**ACTION ITEM:** Each entry must appear in the answer exactly as it does here.

**DATA FOR PROCESSING:**
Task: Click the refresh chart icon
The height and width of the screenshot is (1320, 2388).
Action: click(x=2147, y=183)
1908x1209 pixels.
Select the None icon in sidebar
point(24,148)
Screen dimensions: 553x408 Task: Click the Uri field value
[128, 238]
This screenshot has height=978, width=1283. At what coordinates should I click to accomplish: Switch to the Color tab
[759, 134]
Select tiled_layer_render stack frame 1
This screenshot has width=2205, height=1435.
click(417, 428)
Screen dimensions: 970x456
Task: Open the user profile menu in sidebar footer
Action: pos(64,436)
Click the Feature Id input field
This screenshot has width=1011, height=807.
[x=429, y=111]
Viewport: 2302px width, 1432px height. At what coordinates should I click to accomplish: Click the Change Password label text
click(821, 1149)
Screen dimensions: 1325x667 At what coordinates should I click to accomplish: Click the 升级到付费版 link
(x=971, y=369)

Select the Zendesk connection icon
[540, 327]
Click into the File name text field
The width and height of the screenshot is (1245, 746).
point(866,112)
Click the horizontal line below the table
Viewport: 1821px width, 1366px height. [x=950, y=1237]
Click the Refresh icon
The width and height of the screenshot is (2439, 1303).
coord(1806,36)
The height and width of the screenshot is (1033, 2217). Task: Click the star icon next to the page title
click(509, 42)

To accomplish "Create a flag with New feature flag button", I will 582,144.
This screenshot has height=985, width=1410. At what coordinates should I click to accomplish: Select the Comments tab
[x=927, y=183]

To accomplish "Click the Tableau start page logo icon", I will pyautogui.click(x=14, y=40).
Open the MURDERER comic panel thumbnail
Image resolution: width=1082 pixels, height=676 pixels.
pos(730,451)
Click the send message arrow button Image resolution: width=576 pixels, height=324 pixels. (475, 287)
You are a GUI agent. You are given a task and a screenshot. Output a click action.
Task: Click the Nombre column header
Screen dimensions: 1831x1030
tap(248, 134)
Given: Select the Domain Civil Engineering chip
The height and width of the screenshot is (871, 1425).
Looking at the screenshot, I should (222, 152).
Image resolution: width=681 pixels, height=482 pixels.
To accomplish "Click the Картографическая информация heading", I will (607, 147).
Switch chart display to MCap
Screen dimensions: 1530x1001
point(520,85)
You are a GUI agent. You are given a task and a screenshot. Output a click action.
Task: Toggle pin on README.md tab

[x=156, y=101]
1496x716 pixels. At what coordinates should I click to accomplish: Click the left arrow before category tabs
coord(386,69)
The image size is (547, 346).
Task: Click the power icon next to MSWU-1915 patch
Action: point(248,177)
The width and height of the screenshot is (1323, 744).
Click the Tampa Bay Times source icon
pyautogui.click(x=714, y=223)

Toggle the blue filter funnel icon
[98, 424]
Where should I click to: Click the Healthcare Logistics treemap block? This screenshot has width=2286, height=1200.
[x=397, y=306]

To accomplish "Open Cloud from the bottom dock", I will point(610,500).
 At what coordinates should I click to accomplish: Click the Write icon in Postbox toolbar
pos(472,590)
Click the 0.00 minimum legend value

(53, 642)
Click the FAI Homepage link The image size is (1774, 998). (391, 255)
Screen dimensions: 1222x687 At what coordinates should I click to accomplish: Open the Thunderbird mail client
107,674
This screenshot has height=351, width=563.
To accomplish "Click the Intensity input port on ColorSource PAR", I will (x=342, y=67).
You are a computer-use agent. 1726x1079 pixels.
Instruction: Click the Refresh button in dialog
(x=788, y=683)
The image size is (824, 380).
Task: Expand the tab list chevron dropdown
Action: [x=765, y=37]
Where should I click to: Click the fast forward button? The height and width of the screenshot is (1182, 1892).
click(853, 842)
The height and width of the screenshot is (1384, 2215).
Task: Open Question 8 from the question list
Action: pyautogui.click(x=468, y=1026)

**ANSWER BOX:**
Task: Click the refresh chart icon
The height and width of the screenshot is (1320, 2388).
Action: click(x=2147, y=183)
1908x1209 pixels.
Select the None icon in sidebar
point(24,148)
Screen dimensions: 553x408 Task: Click the Uri field value
[128, 238]
This screenshot has height=978, width=1283. At what coordinates should I click to accomplish: Switch to the Color tab
[759, 134]
Select tiled_layer_render stack frame 1
This screenshot has width=2205, height=1435.
click(417, 428)
Screen dimensions: 970x456
Task: Open the user profile menu in sidebar footer
Action: pos(64,436)
Click the Feature Id input field
This screenshot has width=1011, height=807.
[x=429, y=111]
Viewport: 2302px width, 1432px height. At what coordinates should I click to accomplish: Click the Change Password label text
click(821, 1149)
Screen dimensions: 1325x667 At what coordinates should I click to accomplish: Click the 升级到付费版 link
(x=971, y=369)

Select the Zendesk connection icon
[540, 327]
Click into the File name text field
The width and height of the screenshot is (1245, 746).
point(866,112)
Click the horizontal line below the table
Viewport: 1821px width, 1366px height. [x=950, y=1237]
Click the Refresh icon
The width and height of the screenshot is (2439, 1303).
coord(1806,36)
The height and width of the screenshot is (1033, 2217). Task: Click the star icon next to the page title
click(509, 42)

To accomplish "Create a flag with New feature flag button", I will 582,144.
This screenshot has height=985, width=1410. At what coordinates should I click to accomplish: Select the Comments tab
[x=927, y=183]

To accomplish "Click the Tableau start page logo icon", I will pyautogui.click(x=14, y=40).
Open the MURDERER comic panel thumbnail
Image resolution: width=1082 pixels, height=676 pixels.
pos(730,451)
Click the send message arrow button Image resolution: width=576 pixels, height=324 pixels. (475, 287)
You are a GUI agent. You are given a task and a screenshot. Output a click action.
Task: Click the Nombre column header
Screen dimensions: 1831x1030
tap(248, 134)
Given: Select the Domain Civil Engineering chip
The height and width of the screenshot is (871, 1425).
Looking at the screenshot, I should (222, 152).
Image resolution: width=681 pixels, height=482 pixels.
To accomplish "Click the Картографическая информация heading", I will (607, 147).
Switch chart display to MCap
Screen dimensions: 1530x1001
point(520,85)
You are a GUI agent. You are given a task and a screenshot. Output a click action.
Task: Toggle pin on README.md tab

[x=156, y=101]
1496x716 pixels. At what coordinates should I click to accomplish: Click the left arrow before category tabs
coord(386,69)
The image size is (547, 346).
Task: Click the power icon next to MSWU-1915 patch
Action: point(248,177)
The width and height of the screenshot is (1323, 744).
Click the Tampa Bay Times source icon
pyautogui.click(x=714, y=223)

Toggle the blue filter funnel icon
[98, 424]
Where should I click to: Click the Healthcare Logistics treemap block? This screenshot has width=2286, height=1200.
[x=397, y=306]

To accomplish "Open Cloud from the bottom dock", I will point(610,500).
 At what coordinates should I click to accomplish: Click the Write icon in Postbox toolbar
pos(472,590)
Click the 0.00 minimum legend value

(53, 642)
Click the FAI Homepage link The image size is (1774, 998). (391, 255)
Screen dimensions: 1222x687 At what coordinates should I click to accomplish: Open the Thunderbird mail client
107,674
This screenshot has height=351, width=563.
To accomplish "Click the Intensity input port on ColorSource PAR", I will (x=342, y=67).
You are a computer-use agent. 1726x1079 pixels.
Instruction: Click the Refresh button in dialog
(x=788, y=683)
The image size is (824, 380).
Task: Expand the tab list chevron dropdown
Action: [x=765, y=37]
Where should I click to: Click the fast forward button? The height and width of the screenshot is (1182, 1892).
click(853, 842)
The height and width of the screenshot is (1384, 2215).
Task: Open Question 8 from the question list
Action: pyautogui.click(x=468, y=1026)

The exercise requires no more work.